** Opening Extract provided block **

Exercise for a long and healthy life

Shocking new research has found that lack of exercise kills twice as many people as obesity. So today leading sports nutritionist Nikki Edwards, explores ways to increase your physical activity for optimum health.

A brand new study has revealed that the risk of early death is twice as high in people who do little or no exercise than those who are obese or overweight.

But all is not lost.

The researchers also found that just 20 minutes of brisk walking a day might be all it takes to lessen a sedentary person’s risk of dying young.

The facts

The team analysed data on over 334,000 men and women taking part in a large European study looking at the links between cancer and diet that also measured many other variables such as exercise and BMI.

Author Ulf Ekelund, a sport medicine professor, concluded that people needed to get up and get moving if they wanted to live longer.

“Just a small amount of physical activity each day could have substantial health benefits for people who are physically inactive,” he added.

The study classed 22.7% of participants as inactive because they reported having no recreational activity and were occupied in sedentary jobs.

And the analysis found that doing exercise that burned just 90-110 calories a day – the equivalent of a daily 20-minute brisk walk – was enough to move an individual from the inactive to the moderately inactive group and reduce their risk of early death by 16-30%.

Where have we gone wrong?

The fact that exercise is good for you is nothing new.

We are all aware that it lowers the risk of coronary heart disease and stroke, of diabetes, cancer, osteoarthritis, depression, stress and dementia.

** Closing Extract provided block **
** Opening Dataset section block **

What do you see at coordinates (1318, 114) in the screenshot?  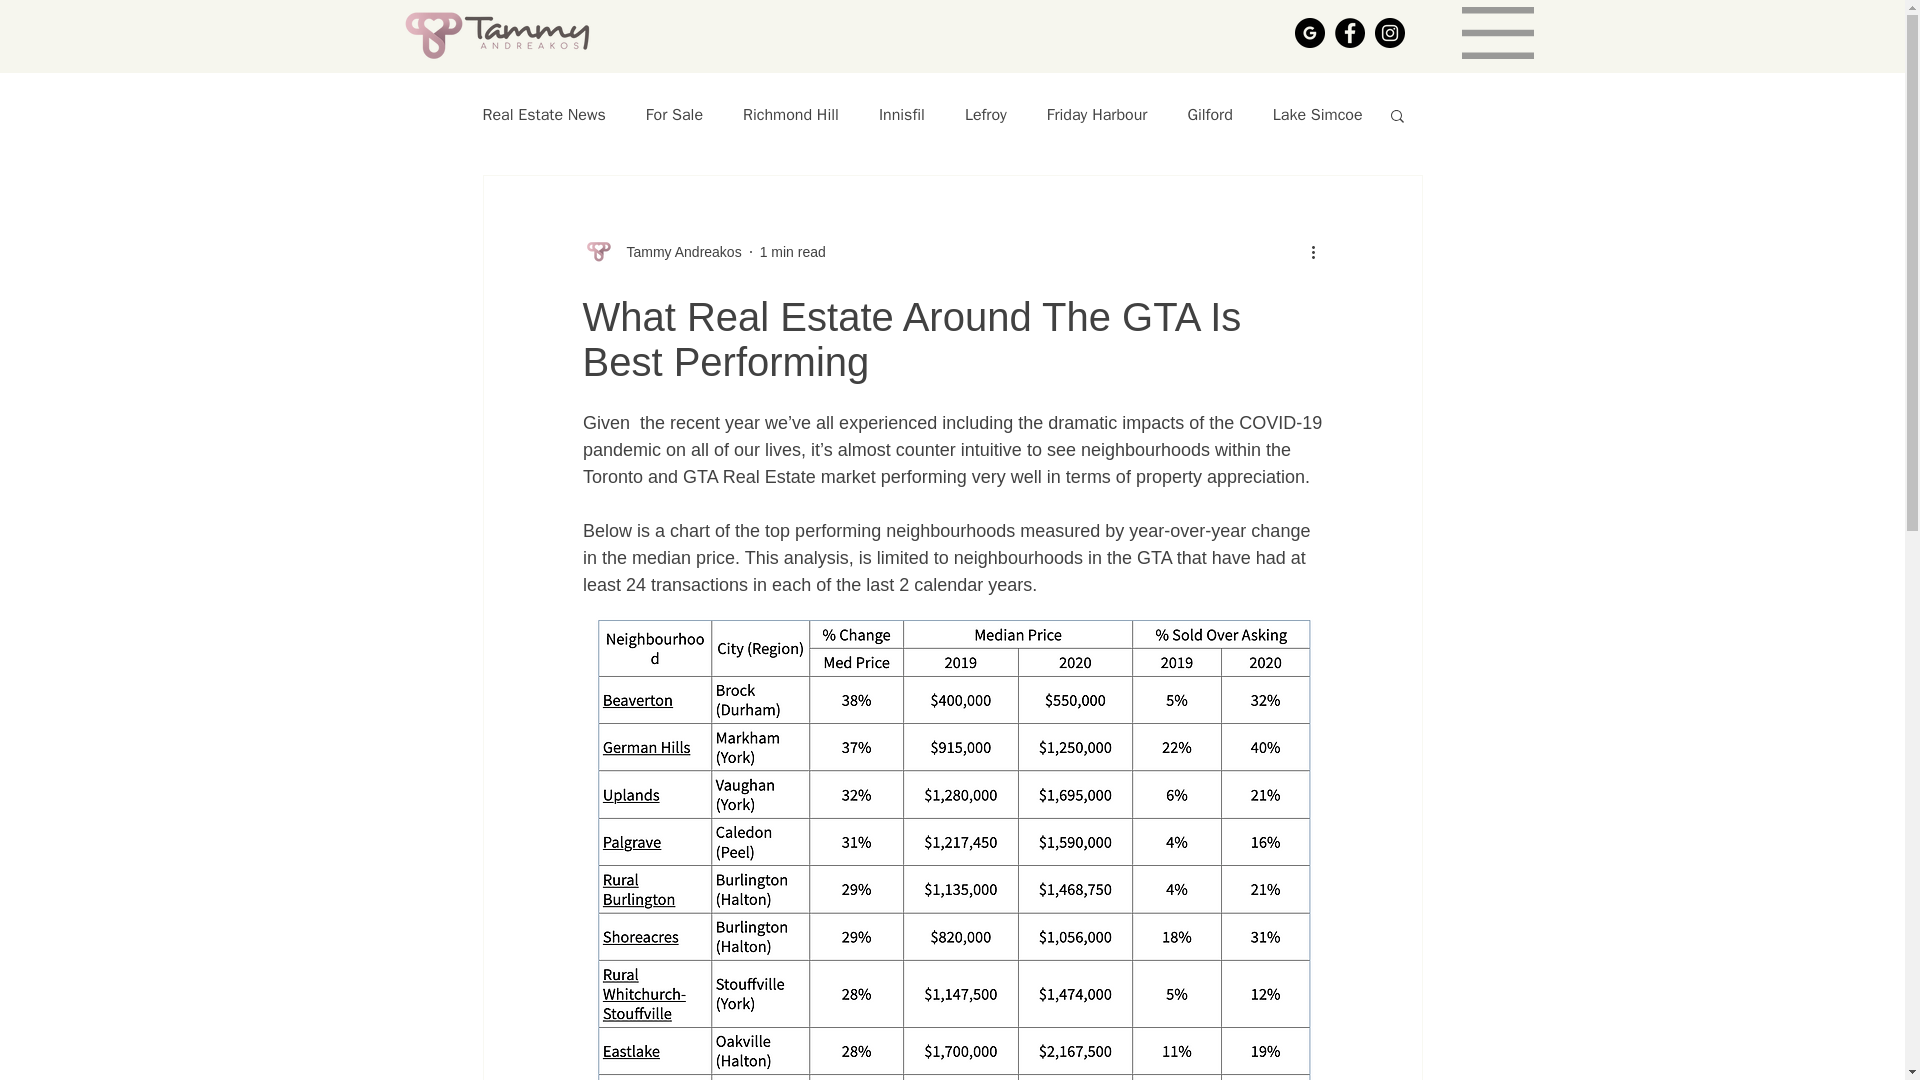 I see `Lake Simcoe` at bounding box center [1318, 114].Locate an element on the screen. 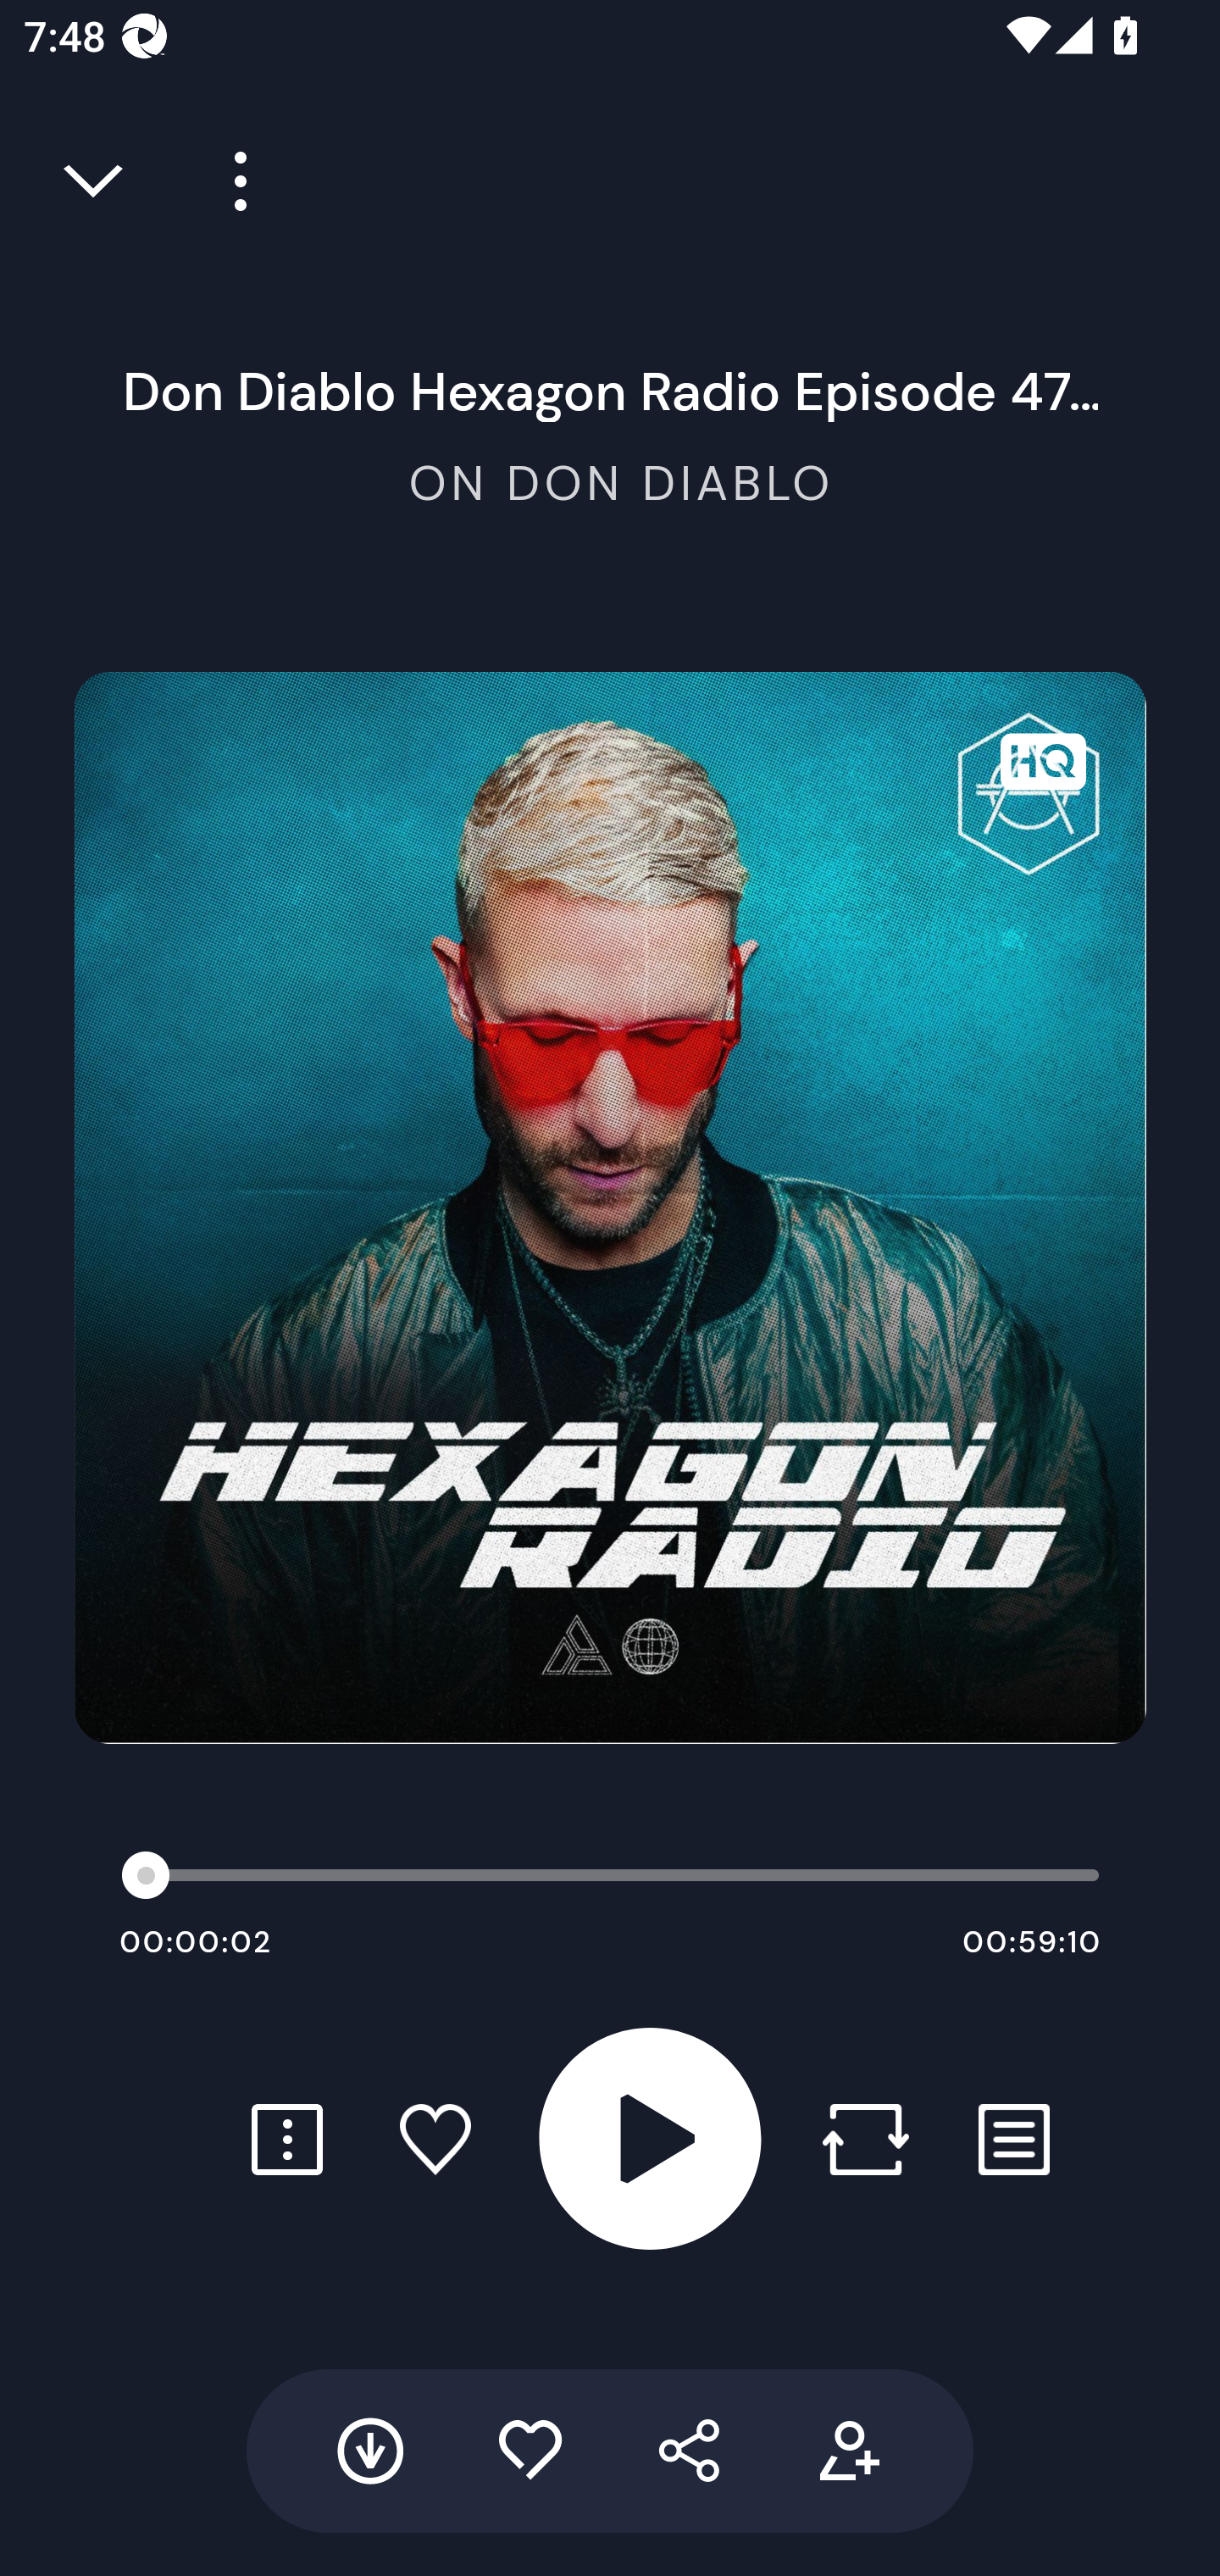 This screenshot has width=1220, height=2576. Player more options button is located at coordinates (229, 181).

** Closing Dataset section block **

* Requirement 1 *
From the exercise article, return the stretch from "The study classed" through "we gone wrong?".
* Requirement 2 *
Write the next part of the exercise article, picking up right after its last sentence.
The data above isn't needed for this.

* Answer area 1 *
The study classed 22.7% of participants as inactive because they reported having no recreational activity and were occupied in sedentary jobs.

And the analysis found that doing exercise that burned just 90-110 calories a day – the equivalent of a daily 20-minute brisk walk – was enough to move an individual from the inactive to the moderately inactive group and reduce their risk of early death by 16-30%.

Where have we gone wrong?

* Answer area 2 *
And research has proved time and time again that it also boosts self-esteem, mood, sleep quality and energy levels and helps you lose weight.

Why then does an incredible 30% of Britons do absolutely none?

Well I think there are several reasons for this:

  • People are less active these days. This is partly because technology has made our lives easier. We drive cars, machines wash our clothes and we entertain ourselves in front of a TV.
  • Fewer people do manual work. In fact most of us have jobs that involve sitting on our bottoms all day in front of a computer.
  • We are too busy. This is one of the most often used excuses for not doing any exercise.
  • We find it inconvenient.
  • We find it embarrassing.
  • We find it costly. Although it costs absolutely nothing to go for a walk round the block.

A nation of couch potatoes

In the UK we spend a lot of time worrying about weight.

Many of us are sucked in by diet tricks and fads and the market for lifestyle manuals and healthy eating recipe books is booming.

Yes, we all know that carrying too much weight is unhealthy.

But if you think it’s okay to be a couch potato because you’re thin, you’re making a huge mistake.

Exercise is as important – if not more so – than what you put in your mouth.

 

How much exercise?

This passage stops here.